● Your goal: Copy out the listing below line for line, without changing anything.

— Start Available records —

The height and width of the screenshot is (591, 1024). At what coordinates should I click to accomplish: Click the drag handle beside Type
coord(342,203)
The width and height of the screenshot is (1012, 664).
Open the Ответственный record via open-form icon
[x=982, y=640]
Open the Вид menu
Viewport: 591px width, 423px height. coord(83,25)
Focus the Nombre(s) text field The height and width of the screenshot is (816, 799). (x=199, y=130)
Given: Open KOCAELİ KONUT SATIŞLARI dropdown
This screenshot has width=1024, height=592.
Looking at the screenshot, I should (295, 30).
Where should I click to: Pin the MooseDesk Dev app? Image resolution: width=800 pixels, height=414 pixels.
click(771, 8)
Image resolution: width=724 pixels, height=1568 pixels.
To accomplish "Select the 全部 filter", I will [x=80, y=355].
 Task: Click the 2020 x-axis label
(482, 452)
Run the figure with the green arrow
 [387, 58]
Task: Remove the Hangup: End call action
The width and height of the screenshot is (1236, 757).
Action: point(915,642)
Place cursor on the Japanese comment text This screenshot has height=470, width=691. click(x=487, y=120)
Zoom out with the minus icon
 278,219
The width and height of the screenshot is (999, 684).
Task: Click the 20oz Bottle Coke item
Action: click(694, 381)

— End Available records —

● Solution for this problem:
The height and width of the screenshot is (591, 1024). At what coordinates should I click to accomplish: Click the drag handle beside Type
coord(342,203)
The width and height of the screenshot is (1012, 664).
Open the Ответственный record via open-form icon
[x=982, y=640]
Open the Вид menu
Viewport: 591px width, 423px height. coord(83,25)
Focus the Nombre(s) text field The height and width of the screenshot is (816, 799). (x=199, y=130)
Given: Open KOCAELİ KONUT SATIŞLARI dropdown
This screenshot has width=1024, height=592.
Looking at the screenshot, I should (295, 30).
Where should I click to: Pin the MooseDesk Dev app? Image resolution: width=800 pixels, height=414 pixels.
click(771, 8)
Image resolution: width=724 pixels, height=1568 pixels.
To accomplish "Select the 全部 filter", I will [x=80, y=355].
 Task: Click the 2020 x-axis label
(482, 452)
Run the figure with the green arrow
 [387, 58]
Task: Remove the Hangup: End call action
The width and height of the screenshot is (1236, 757).
Action: point(915,642)
Place cursor on the Japanese comment text This screenshot has height=470, width=691. click(x=487, y=120)
Zoom out with the minus icon
 278,219
The width and height of the screenshot is (999, 684).
Task: Click the 20oz Bottle Coke item
Action: click(694, 381)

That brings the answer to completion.